→ Try it:
Without the pictures, give the entries below again exactly as written.

→ Material for the task:
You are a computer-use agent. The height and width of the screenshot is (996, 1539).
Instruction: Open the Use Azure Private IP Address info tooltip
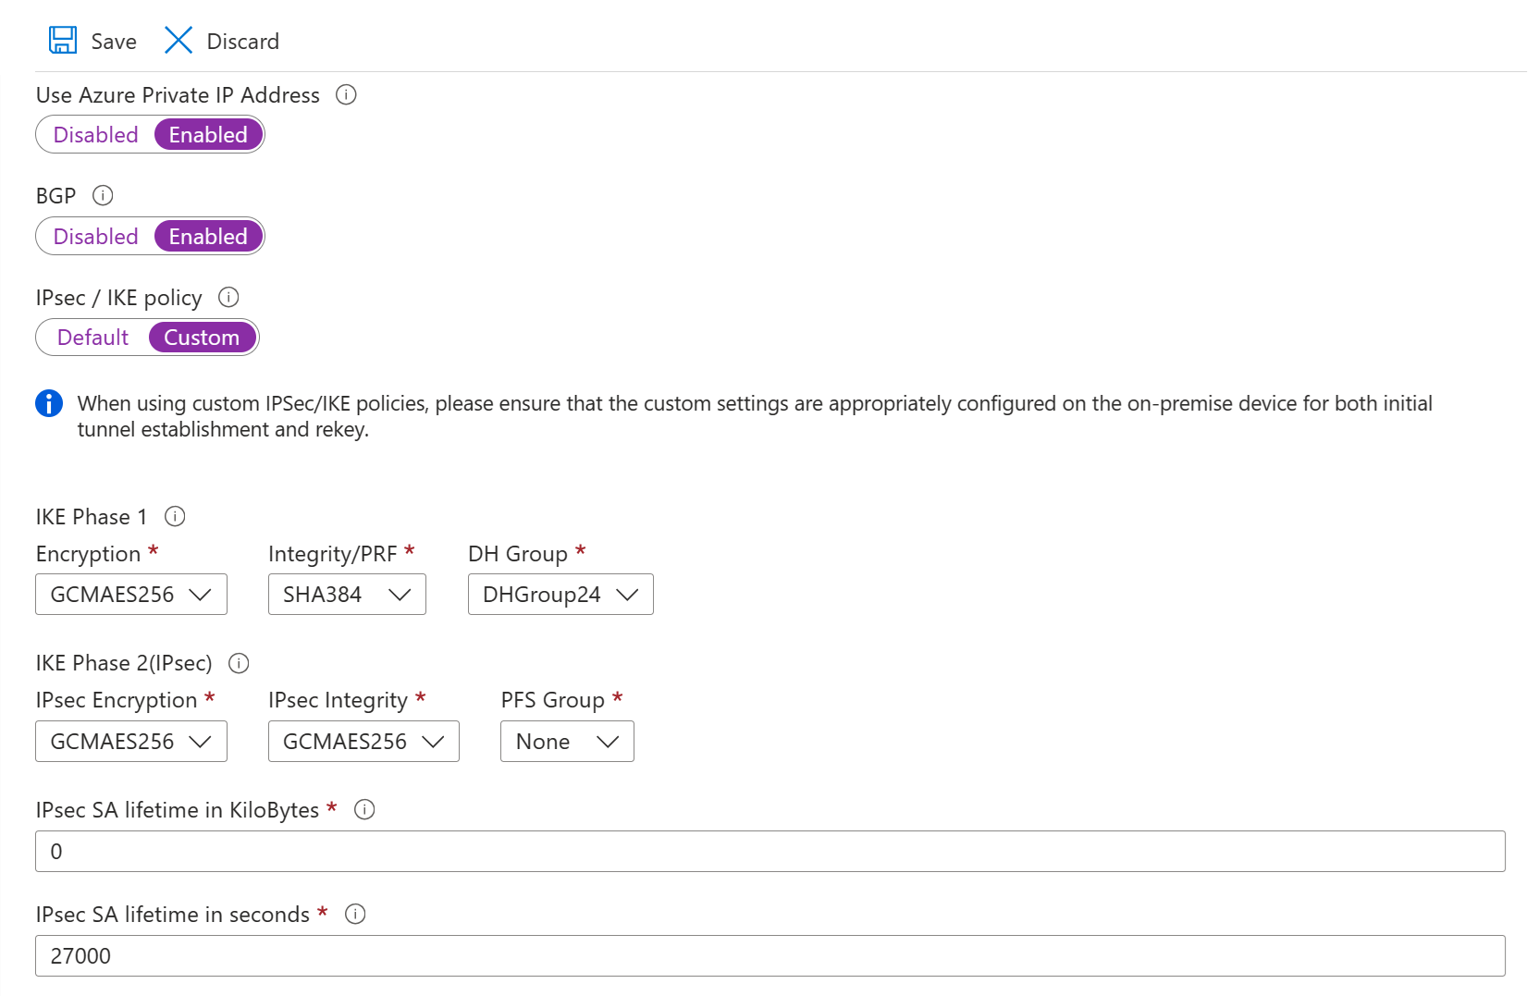click(346, 94)
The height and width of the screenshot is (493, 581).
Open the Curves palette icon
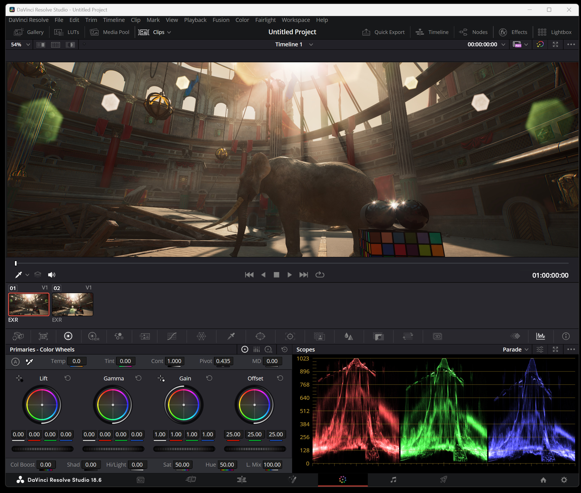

→ Answer space:
You are a computer-use agent. The height and width of the screenshot is (996, 1539).
Instruction: Open the Use Azure Private IP Address info tooltip
click(346, 94)
The height and width of the screenshot is (493, 581).
Open the Curves palette icon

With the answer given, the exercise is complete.